Sunday, January 08, 2006

LoNely WeDDinG...

Waiting lonely under the tree...

smiling widely with the bright...am I?

the four gorgeous...hah!


07th Jan 2006

What a day...?It's Shidah's wedding and before attending the wedding,I did a Jakarta turn. I am suppose to be tired and skip the wedding.And yes I am tired but not till the stage where I can make it an excuse to skip my team girl's biggest day in her life.

This is my first time attending my friends/peers's wedding. Not knowing how's the custom goes,I was quite "on-time". Never knew there's a hidden rule for people to be late.There I am sitting alone there for nearly 45 minutes.How stupid...

I did ask Ping to come though not directly,but I did...that blockhead said that he needs to unpack his bag as he just came back. Great! As I quietly ang up the phone,speechless is the word, yet he never realiase it at all.

Anyway,he just came back.So I didn't force him to come either.He must be tired. After the wedding, I called Ping and told him that I am done. Instead of saying anything else,he said: "so?".For a second,I was stunned and later feel angry and speechless. Maybe is his tone of voice , choice of word maybe...Whatever it is,I am hurt.

世上最可怜的女人是等待的女人;

最可笑的是独自等待婚礼入席的女人;

最可悲的是婚礼外等待男友的女人;

今晚我作了那可怜、可笑又可悲的女人。

I actually suggested to wait for him at the mrt station near by simply because I don't feel like waiting alone outside a wedding avenue. But that blockhead said is more convinient that I wait over there.What can be more convinient when you actually driving? That stupid blockhead!!! So I waited,patiently yet feeling a little bit of sadness in me...

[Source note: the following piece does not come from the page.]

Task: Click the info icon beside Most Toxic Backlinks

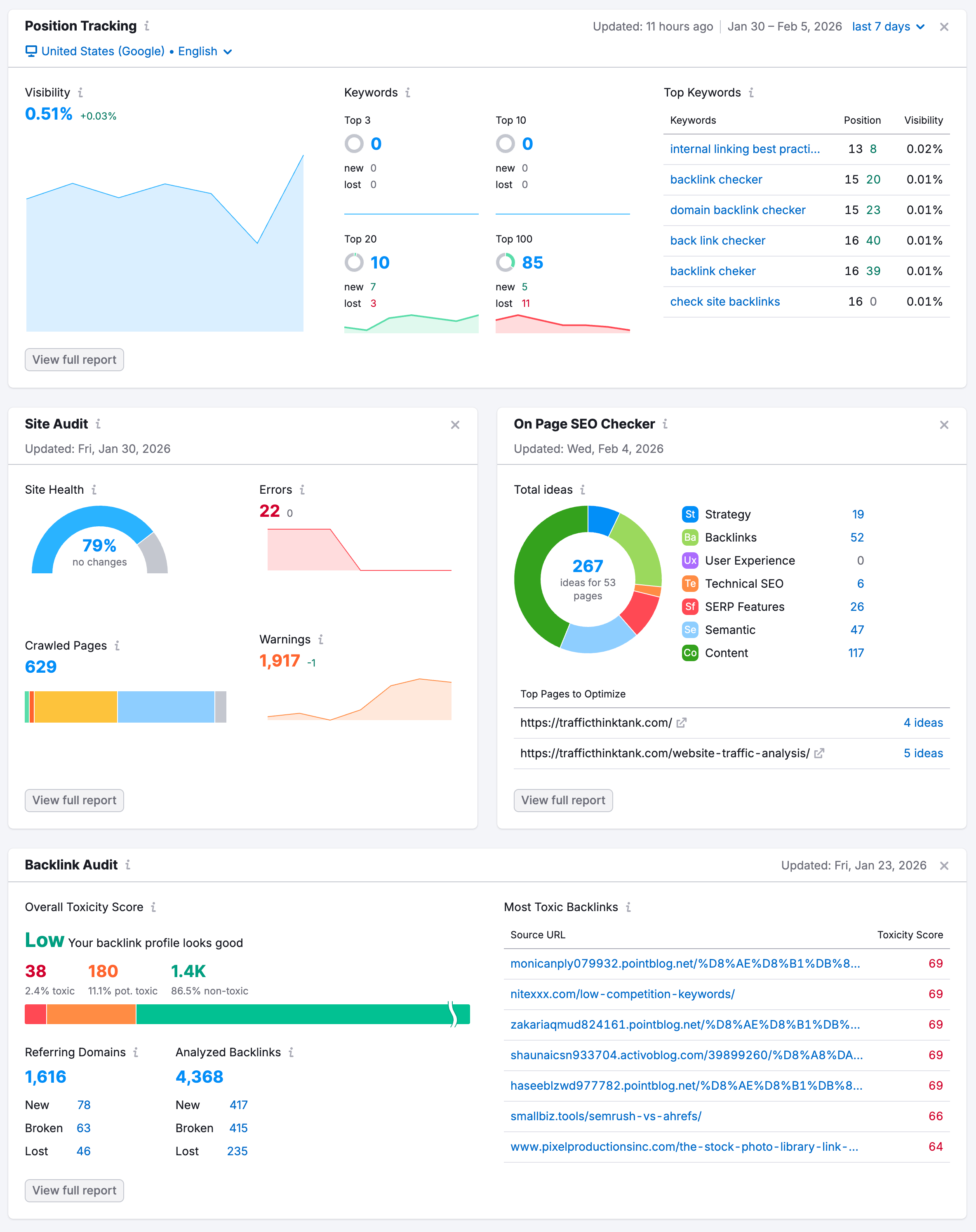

When Ping came,I didn't even realiase coz I am so down. I thought it was just another passing by me. Then he wave to be and I get into the car. I guess immediately he felt something is not quite right coz I wasnt the usual me. He tried to find out but I just don't feel like talking...So,throughout the journey back to my place,I remain silent.It was a kind of tense in the air. Somehow I manage to convince myself to forgive him. After all,he didnt do any of these intentionally.And plus we really rarely get to meet each other,so why waste time getting angry?

It took me a while to get rid of the anger in me. But then I forgive him,simply with a kiss,the anger is gone. haha...Woman...

Monday, January 02, 2006

wHaT mAttEr tHe mOsT...

2th Jan 2006

It's a brand new day--2nd day of 2006.Yet I still feel very much like yesterday...shitty.

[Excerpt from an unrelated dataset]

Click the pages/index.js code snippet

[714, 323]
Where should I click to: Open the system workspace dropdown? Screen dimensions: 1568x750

Before Jess left,we had breakfast at the kopitiam near by our place. While eating,we sort of talk about Ping. And she make a comment saying that I should fly with her team so that I can see more and perhaps understand Ping better.

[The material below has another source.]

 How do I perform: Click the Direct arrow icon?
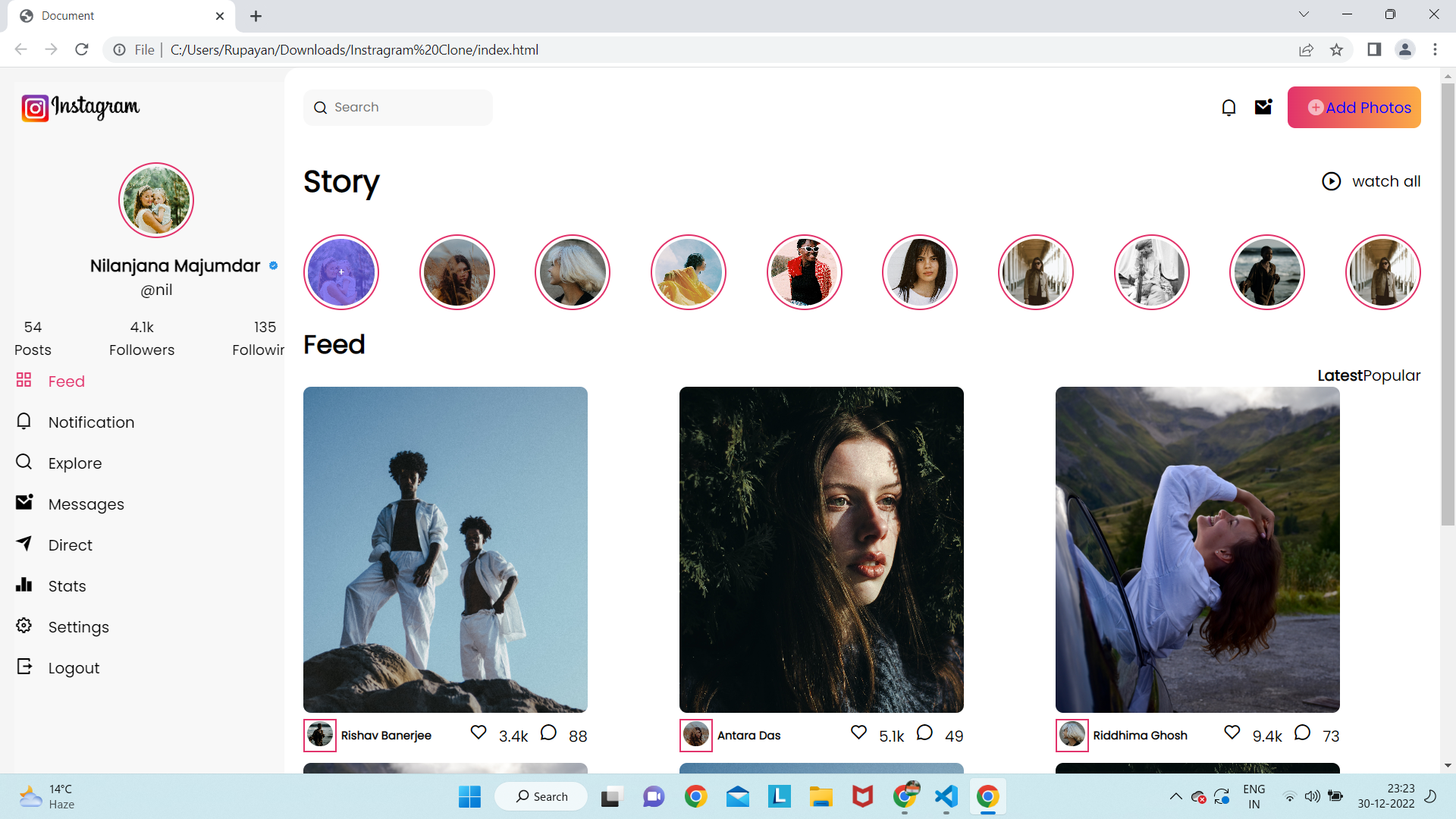point(24,544)
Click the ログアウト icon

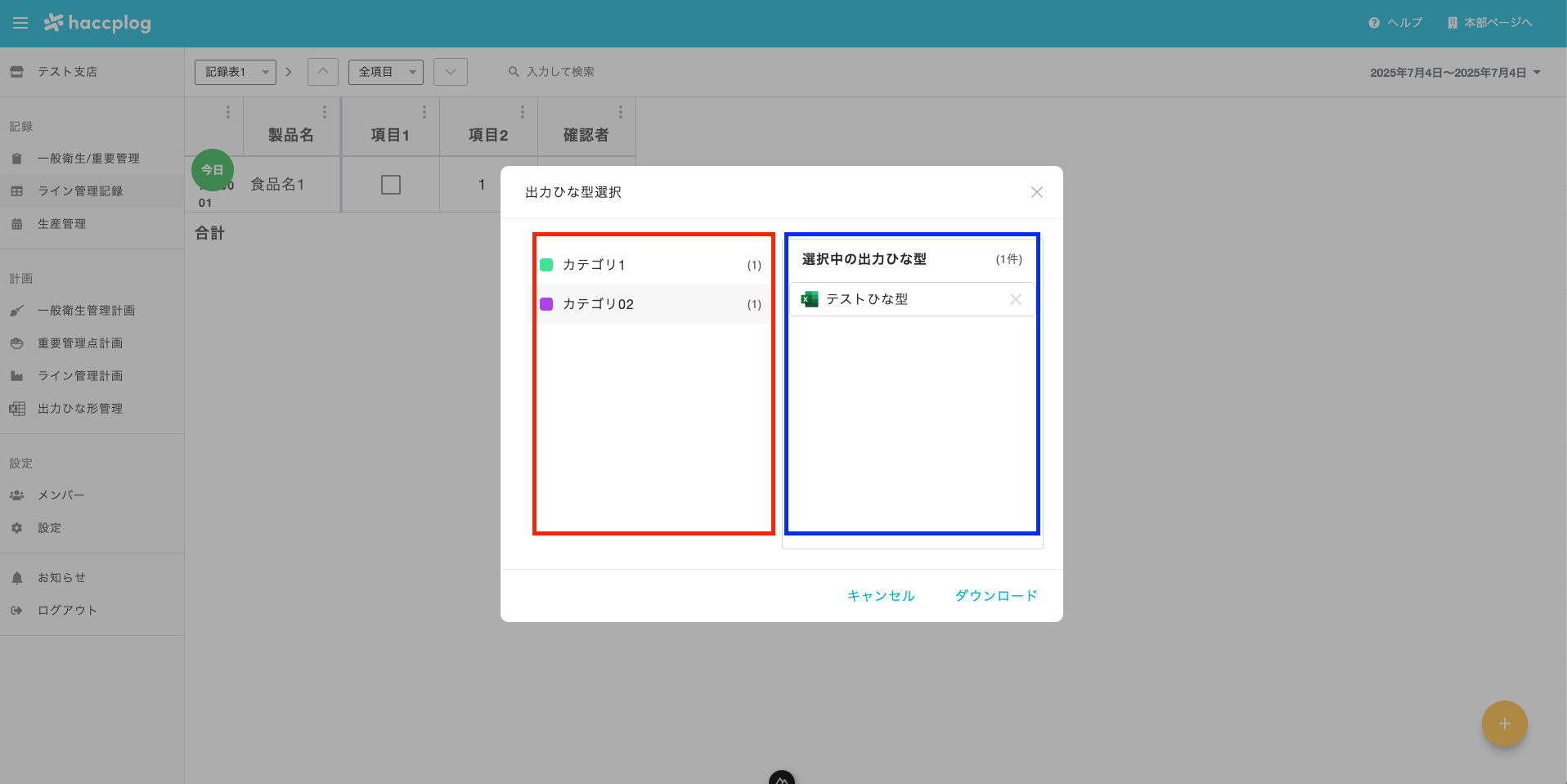pyautogui.click(x=17, y=609)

I can sense there is something Jess trying to tell me. So I asked. And Jess was hinting me that Ping is very close with Ashleey,one of their team girl.But before further explain,she pull away from the topic and say something else.Now what?

Somehow,she gave in an example of a guy (without mentioning who) helping a girl carrying her "mama-san" bag with nothing inside except her wallet. I know immediately she is talking about Ping and Ashleey.True enough,she is telling what she saw in their previous Amsterdam flight. Jess said she just find it weird that a guy is carrying a girl "almost empty bag" when they are not a couple.

I am not not sure if there is any intention of Jess telling me these. But from what I know about Jess, she only say it when she felt it that way.A simply blunt person she is. Sp I am pretty sure at taht point of time,she does feel it's something uncommon between Ping and Ashleey. Well, having confidence in Ping,of coz I trustefd him. Yet, Jess emphasizing how attractive Ashleey is,I must admit it has bother me a little. But if there are really something between two of them, why didnt anything happen before Ping meet me? Jess said it might be becoz Ashleey is still attached ( though not really) to her boyfriend that holding Ping back...

Later that day, I went to work. And to my surprise,I found a MMC card in my box with 20 pre-recorded songs...

If there's anything that matter,it's how he treated me. Knowing him as an extra caring person, I know I gotto deal with him treating others as good as me or even better than me. But what matter the most is the position of me in his heart.